As used herein "fixed" tissue is one in which the proteins thereof
have reduced solubility, antigenicity, and biodegrading properties
as compared to the proteins in the native tissue. Typically, the
tissue is fixed by cross-linking the amine groups of the proteins
of the tissue with an aldehyde. The tissue fixation process can
include chemical and/or enzyme decellularization steps. The fixed
tissue is rinsed to substantially reduce the amount of unreacted
fixative within the tissue. In other instances, the biological
tissue is temporarily stored in a buffered saline solution prior to
the inventive treatment disclosed in this application.
[0018] The biological tissue is contacted with a treatment
solution, e.g., by immersing the tissue in the solution. In some
embodiments, the volume of the treatment solution is at least two
times, at least fifty times or at least one hundred times, the
volume of the biological tissue that is brought into contact with
the solution. If the biological tissue is to be attached to a
bioprosthetic device for implantation, the tissue can be treated
with the treatment solution prior to its attachment or after its
attachment to the bioprosthetic device. For example, bovine
pericardium can be treated with the treatment solution prior to the
time it is formed into a heart valve, vascular graft, stent
covering, or pericardial patch or after the bovine pericardium is
formed into a heart valve, vascular graft, stent covering, or
pericardial patch.
[0019] The C.sub.1-C.sub.3 alcohol is selected from the group
consisting of methanol, ethanol, isopropanol and n-propanol.
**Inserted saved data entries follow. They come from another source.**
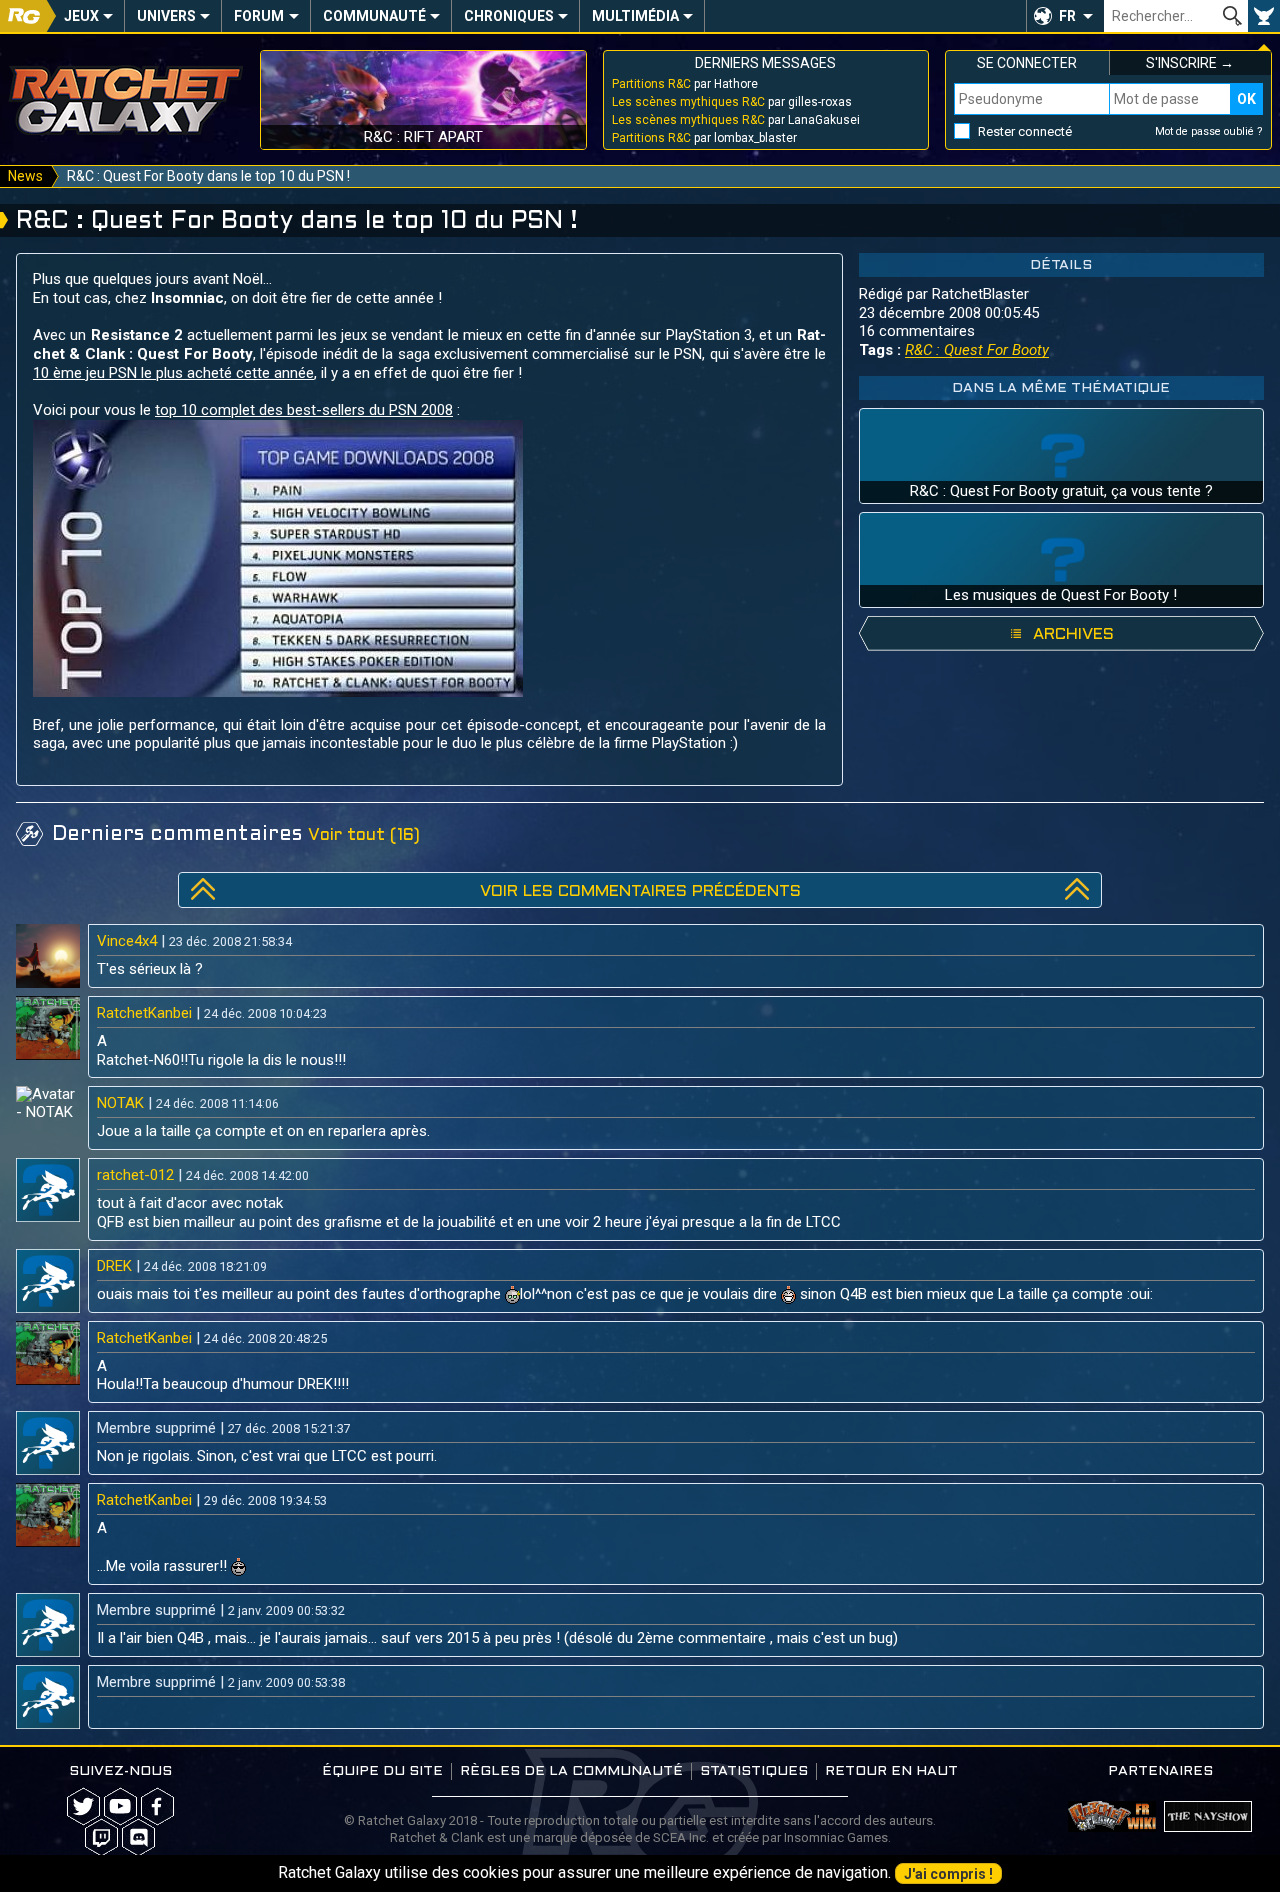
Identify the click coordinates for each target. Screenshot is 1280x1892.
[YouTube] (120, 1806)
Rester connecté (1025, 131)
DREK (114, 1266)
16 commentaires (917, 331)
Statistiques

Ethanol is the preferred alcohol used in the process. Again, it is
to be understood that the term "a C.sub.1-C.sub.3 alcohol" is
inclusive of a mixture of two or more C.sub.1-C.sub.3 alcohols. For
example, a mixture of ethanol and isopropanol can be used in the
process.
[0020] The inventors have discovered that the concentration of the
polyhydric alcohol relative to the C.sub.1-C.sub.3 alcohol affects
the dimensional stability of the biological tissue during storage.
One other factor related to the dimensional stability of the tissue
is the type of tissue itself. For some biological tissue, the
treatment solution will comprise 70% to 95% by volume of a
polyhydric alcohol and 5% to 30% by volume of a C.sub.1-C.sub.3
alcohol. For example, applicants have determined that for bovine
pericardium heart valve the treatment solution will preferably
comprise 70% to 95% by volume of a polyhydric alcohol, and 5% to
30% by volume of a C.sub.1-C.sub.3 alcohol.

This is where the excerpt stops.